▸ **ACTION ITEM**:
Please copy every line below that contains the string "agent".

▸ **DATA SUPPLIED**:
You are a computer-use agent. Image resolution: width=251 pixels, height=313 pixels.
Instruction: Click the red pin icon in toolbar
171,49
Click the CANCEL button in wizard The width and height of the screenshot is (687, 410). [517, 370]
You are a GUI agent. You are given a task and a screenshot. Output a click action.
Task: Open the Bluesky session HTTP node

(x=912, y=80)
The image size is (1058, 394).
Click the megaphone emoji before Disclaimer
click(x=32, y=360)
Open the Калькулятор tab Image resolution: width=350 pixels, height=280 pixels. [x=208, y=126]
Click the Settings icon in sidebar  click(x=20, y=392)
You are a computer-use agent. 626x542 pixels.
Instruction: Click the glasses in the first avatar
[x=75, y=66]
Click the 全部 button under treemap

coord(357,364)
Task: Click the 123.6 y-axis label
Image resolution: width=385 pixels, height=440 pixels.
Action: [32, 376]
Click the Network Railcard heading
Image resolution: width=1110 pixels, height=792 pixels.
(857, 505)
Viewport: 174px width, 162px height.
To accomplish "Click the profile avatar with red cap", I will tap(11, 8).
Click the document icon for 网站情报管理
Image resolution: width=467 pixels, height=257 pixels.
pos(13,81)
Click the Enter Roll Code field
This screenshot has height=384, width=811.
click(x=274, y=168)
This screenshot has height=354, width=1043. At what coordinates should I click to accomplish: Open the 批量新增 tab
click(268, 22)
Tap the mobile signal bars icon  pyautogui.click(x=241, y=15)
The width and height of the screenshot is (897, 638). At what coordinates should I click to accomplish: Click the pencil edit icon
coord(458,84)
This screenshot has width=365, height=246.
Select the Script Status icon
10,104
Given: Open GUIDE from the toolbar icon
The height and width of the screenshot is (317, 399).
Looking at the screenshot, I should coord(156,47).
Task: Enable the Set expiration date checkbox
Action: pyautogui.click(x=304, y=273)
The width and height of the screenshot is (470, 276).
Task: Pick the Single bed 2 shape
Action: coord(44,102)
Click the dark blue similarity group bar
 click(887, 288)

▸ **TASK OUTPUT**:
You are a computer-use agent. Image resolution: width=251 pixels, height=313 pixels.
You are a GUI agent. You are given a task and a screenshot. Output a click action.
You are a computer-use agent. 626x542 pixels.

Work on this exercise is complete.